See the attached code_patch.78575 for the source patch. The following lines should be added into the pangox.aliases in order to render HKSCS/GB18030/CNS11643/KSX1005(KSC5601.1992-3) for this bug and bug #79812 in Solaris: -*-song-medium-r-normal--*-*-*-*-*-*-*-*,\ -*-sung-medium-r-normal--*-*-*-*-*-*-*-*,\ -*-myeongjo-medium-r-normal--*-*-*-*-*-*-*-*,\
Created attachment 8496 [details] [review] Patch for KSX1005 (KS C 5601.1992-3) support in Solaris
Reminder to everyone that using 'patch' makes life easier for everyone :)
Okay to commit? - I'd integrate this into 1.2.0 for sure -so the commit should be done any time soon - right?
Since 1.0.2 was released, are we okay to commit this now?

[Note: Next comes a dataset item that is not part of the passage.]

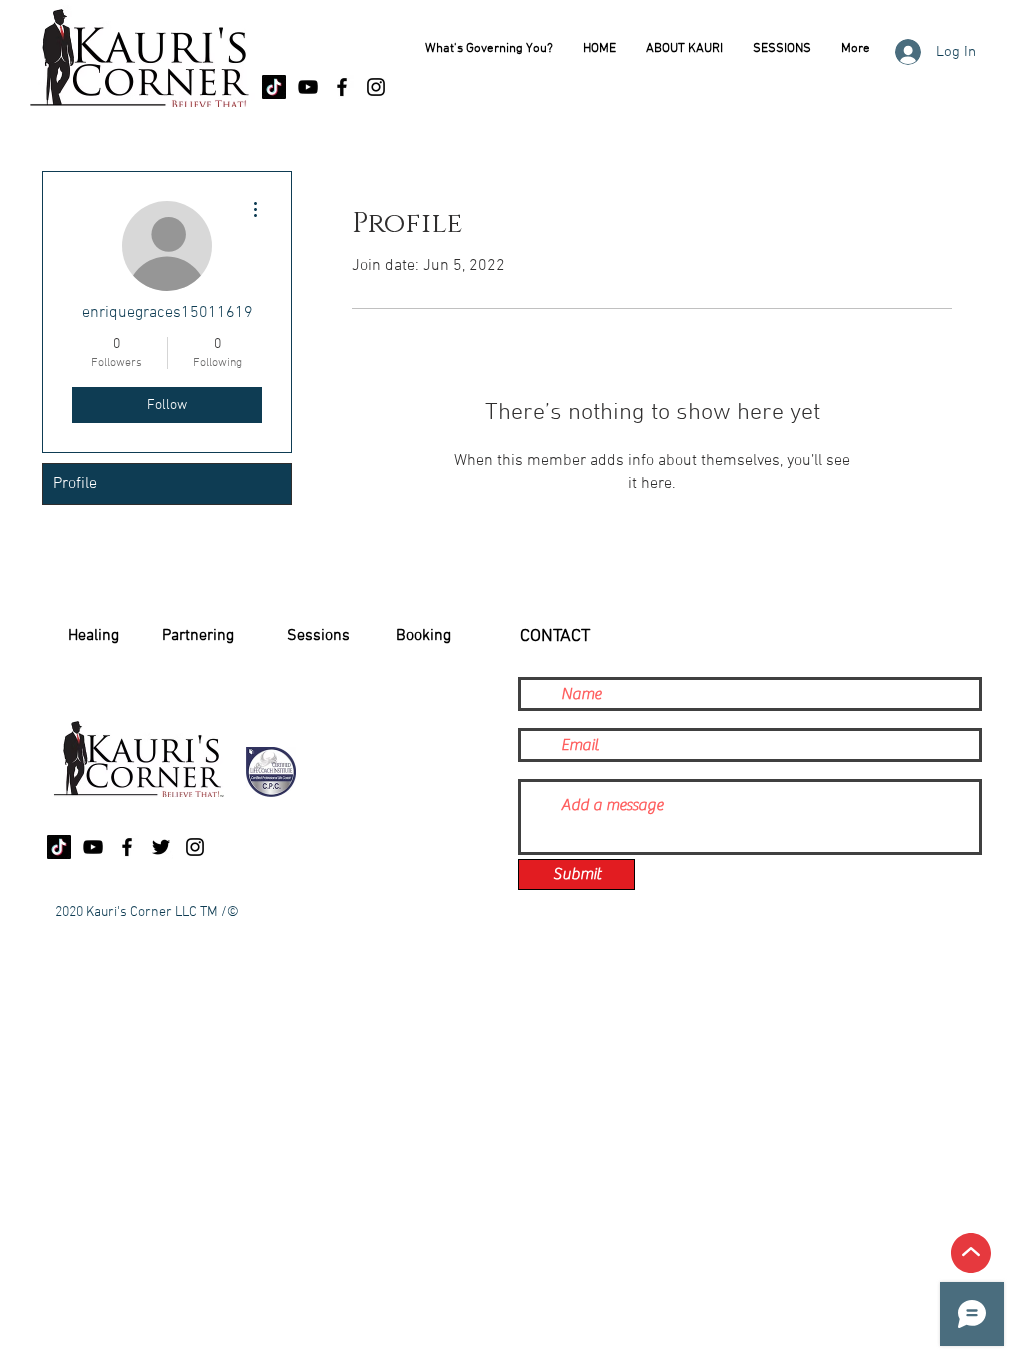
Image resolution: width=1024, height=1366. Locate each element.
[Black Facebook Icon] (342, 87)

* I don't think this patch handles syllables that aren't CVC right... even for well-formed syllables, it isn't going to handle 'CV' syllables. Compare render_syllable_with_ksc5601() * The function seems to leak the result of g_iconv_open ("JOHAB", "UTF-8"); even if it wasn't leaking it, then there would still be a problem that opening and closing an iconv converter can be quite expensive compared to keeping it around. * Since I assume the layout of the syllables in ksc5601 1992-3 is regular, I'm not sure why its necessary to convert using iconv(). (The shaper is only registered for Hangul syllables, not for other characters that might be in KSC5601 1992-3 * I'd rather see initializations like: + size_t inbytesleft=3; + size_t outbytesleft = 2; that are done in close connection to some code (calling g_iconv() done next that code.) * A few minor indentation problems: Space around '=' inbytesleft=3 => inbytesleft = 3 No return at end of a function like: + return; +} Some other strange indentation: + if (cd == (GIConv)-1) + { + g_warning ("Could not load converter from UTF-8 to ko_KR.johap92\n"); + return; + }
+* I don't think this patch handles syllables that aren't + CVC right... even for well-formed syllables, it isn't + going to handle 'CV' syllables. Compare + render_syllable_with_ksc5601() This patch is to directly use the glyphs in the Solaris ksc5601.1992-3 font which contains all of 11172 hanguls + +* The function seems to leak the result of + g_iconv_open ("JOHAB", "UTF-8"); even if it wasn't leaking + it, then there would still be a problem that opening + and closing an iconv converter can be quite expensive + compared to keeping it around. Sorry for the leakage, I should call the g_iconv_open() once and check its availablity always before trying to reopen it. But where should I call the g_iconv_close()? + +* Since I assume the layout of the syllables in + ksc5601 1992-3 is regular, I'm not sure why its + necessary to convert using iconv(). It's because the encoding of ksc5601.1992-3 font is JOHAB, but the fonts are used (only) in UTF-8 locales in Solaris. + + (The shaper is only registered for Hangul syllables, not for + other characters that might be in KSC5601 1992-3 The Hanja characters and other symbols have already covered in the basic-x module using ksc5601.1987-0, so it's not a problem. + +* I'd rather see initializations like: + ++ size_t inbytesleft=3; ++ size_t outbytesleft = 2; Sorry, I will fix this and also the other indentation problmes.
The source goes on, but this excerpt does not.